Lief überraschend gut heute auf Fehmarn. Zwei blitzeblanke 50+ gefangen, mehrere Nachläufer, zwei Aussteiger. Bisse kamen alle ufernah. Angelzeit 10-14Uhr.

 Double2004


----------



## pennfanatic (30. Januar 2017)

*AW: Aktuelle Meerforellenfänge Januar 2017*

Seid ihr mehrere tage auf fehmarn?
Oder reist Ihr von Niedersachsen für einen Tag an?
Wenn ihr mehrere tage dort seid, wo übernachtet Ihr?
Suche nämlich ein Unterkunft nähe orth.


----------



## Raubfischfreak125 (31. Januar 2017)

*AW: Aktuelle Meerforellenfänge Januar 2017*

Hallo in die Runde,

nähe Orth kann ich dir das Gästehaus Sulsdorf, Dorfstraße 2, 23769 Fehmarn empfehlen. (Tel.Nr.: 04372 611)

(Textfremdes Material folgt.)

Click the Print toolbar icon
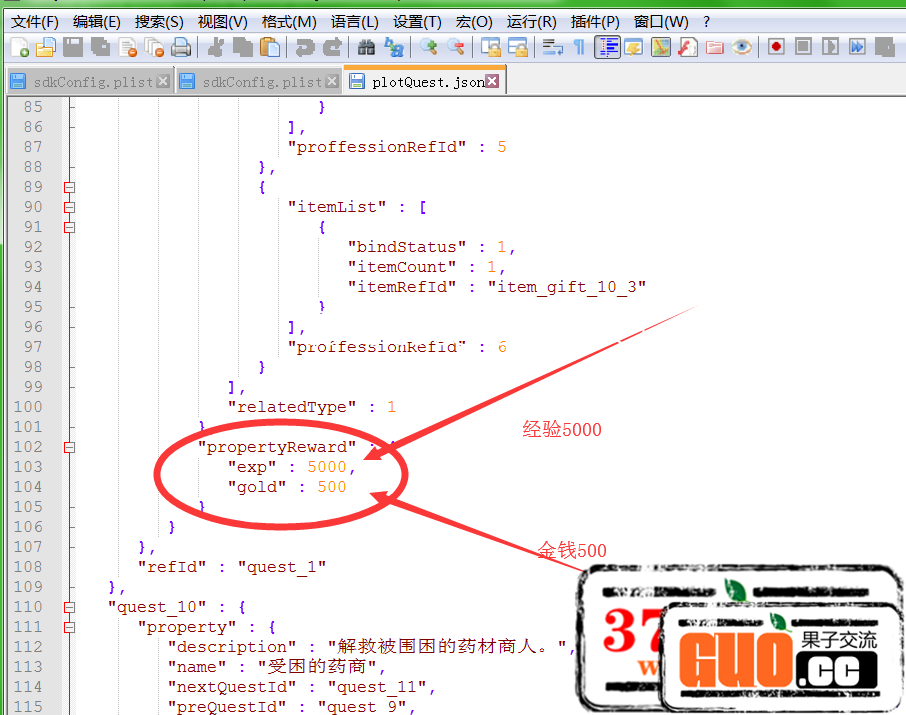The width and height of the screenshot is (906, 715). coord(181,46)
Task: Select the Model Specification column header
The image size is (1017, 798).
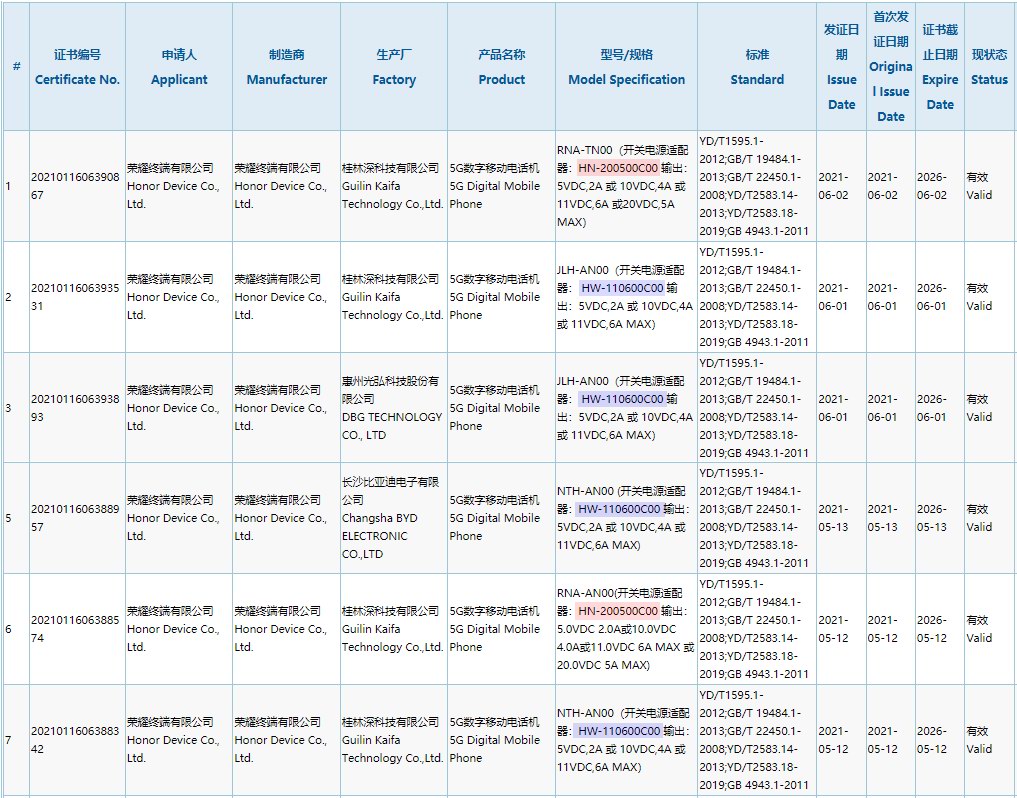Action: (x=626, y=67)
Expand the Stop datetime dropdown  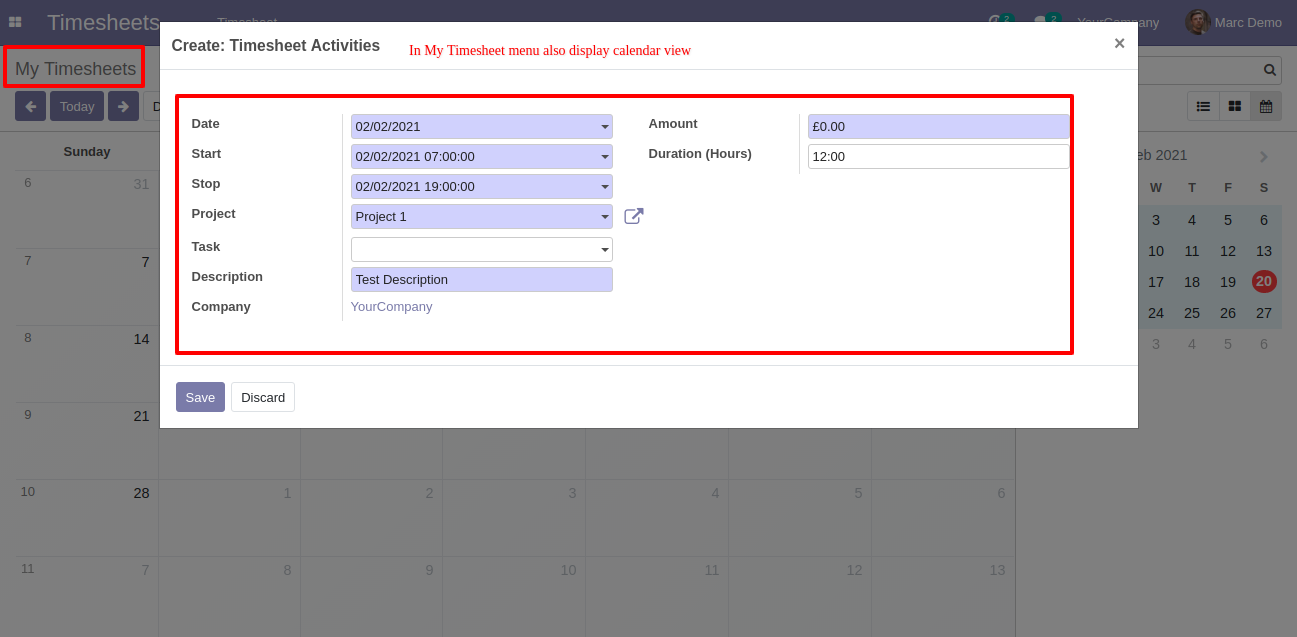tap(605, 187)
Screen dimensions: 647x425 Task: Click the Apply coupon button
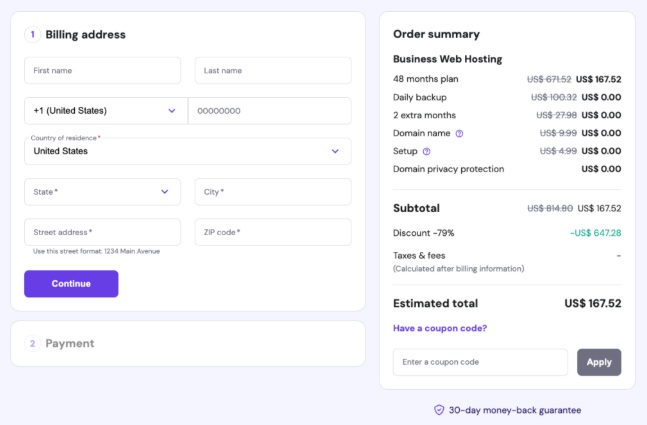599,362
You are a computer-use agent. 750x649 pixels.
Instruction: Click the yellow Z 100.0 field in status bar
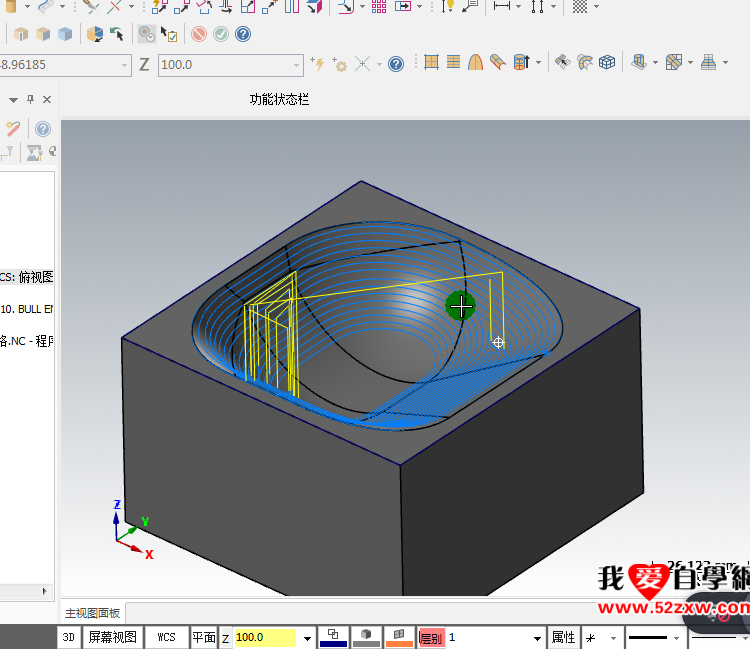(x=265, y=637)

Waren jetz zwar 3 Jahre nicht mehr dort, aber es war immer eine super Unterkunft für Angler zu günstigen Preisen. Nebenan direkt eine Gaststätte wo es auch schmeckt. 

Bis nach Orth sind es 3 Minuten Fahrtweg. 

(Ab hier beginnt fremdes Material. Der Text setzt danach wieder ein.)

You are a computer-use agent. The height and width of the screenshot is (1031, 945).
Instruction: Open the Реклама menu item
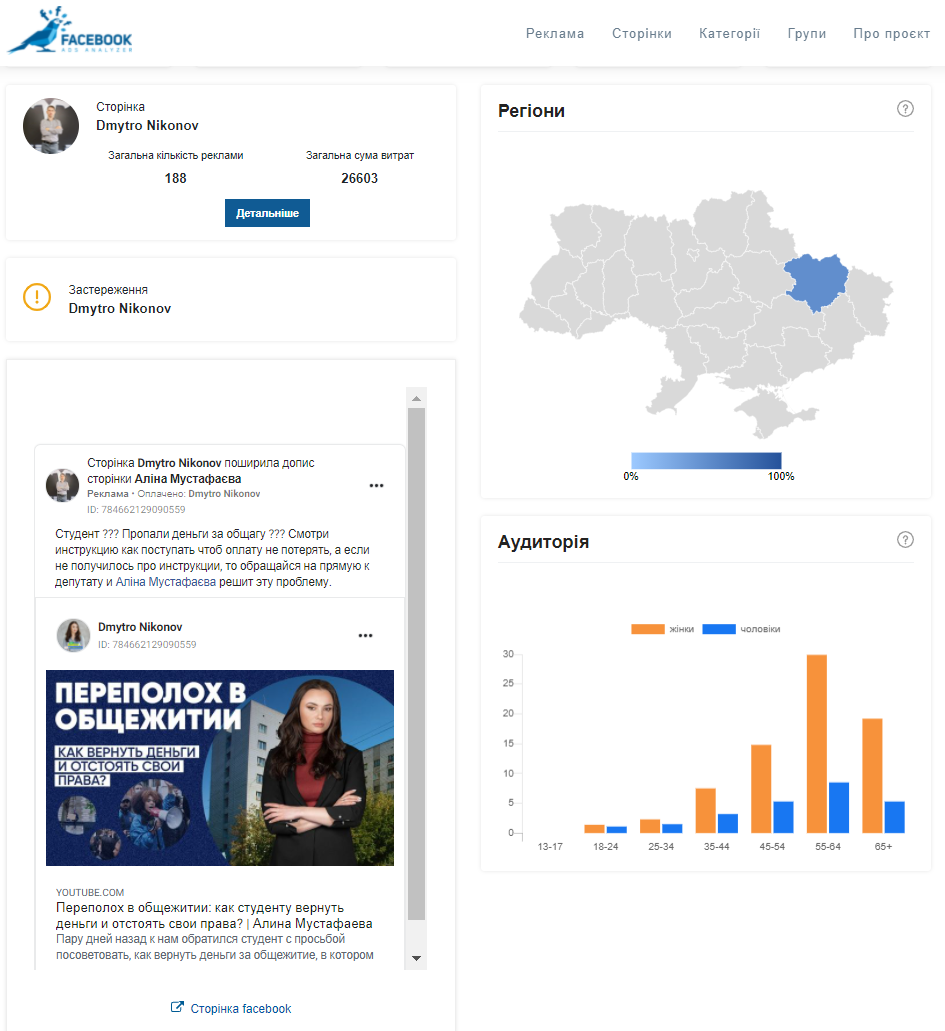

MfG Raubfischfreak125 |wavey:


----------



## Double2004 (31. Januar 2017)

*AW: Aktuelle Meerforellenfänge Januar 2017*

Heute von 10-13 Uhr insgesamt sechs Fische. Die größte 56cm und kugelrund. Herrliches Angeln an menschenleeren Stränden.

@pennfanatic: Wird mit Familienkurzurlaub kombiniert. Sind für 4Tage hier oben.

Double2004


----------



## René Bläsing (31. Januar 2017)

*AW: Aktuelle Meerforellenfänge Januar 2017*

Petri, ich hatte heute 8 Forellen bis 57 cm.


----------



## pennfanatic (31. Januar 2017)

*AW: Aktuelle Meerforellenfänge Januar 2017*



Raubfischfreak125 schrieb:


> Hallo in die Runde,
> 
> nähe Orth kann ich dir das Gästehaus Sulsdorf, Dorfstraße 2, 23769 Fehmarn empfehlen. (Tel.Nr.: 04372 611)
> 
> ...



Da haben wir auch gewohnt. Damals gab es das als komplettangebot inkl. Aus fahrt mit der antares.
Aber sowohl die antares, wie auch das Gästehaus haben jetzt neue und unterschiedlich eigentümer.
Das komplettangebot gibt es nicht mehr.
Hat jemand erbaut g mit dem neuen Besitzer in sulsdorf?


----------



## Double2004 (1. Februar 2017)

*AW: Aktuelle Meerforellenfänge Januar 2017*

Heute in vier Stunden ca. 12 Fische, davon etwa die Hälfte maßig. Dazu diverse Anfasser. Teilweise folgten ganze Schwärme dem Köder bis vor meine Füße! Zwei schöne Fische von 50+ sind leider ausgestiegen. Auf jeden Fall sehr kurzweiliges Angeln.


----------



## aesche100 (1. Februar 2017)

*AW: Aktuelle Meerforellenfänge Januar 2017*

Arme Wurst.#d
Sorry. Aber das mußte jetzt sein.


----------



## Waveman (2. Februar 2017)

*AW: Aktuelle Meerforellenfänge Januar 2017*

Geht ja wohl gut was ab an der Küste ! Und ich liege seit einer Woche mit Grippe flach... Euch allen ein fettes Petri.


----------



## Colli_HB (2. Februar 2017)

*AW: Aktuelle Meerforellenfänge Januar 2017*

Petri Jungs, seid ihr sicher, dass Ihr nicht auf Fünen seid???


----------



## Raubfischfreak125 (2. Februar 2017)

*AW: Aktuelle Meerforellenfänge Januar 2017*

Na soweit ich das mitbekommen habe hat der smutje Rio die Antares gekauft, bzw. steht glaube ich seine frau als Eigentümerin auf der Homepage... 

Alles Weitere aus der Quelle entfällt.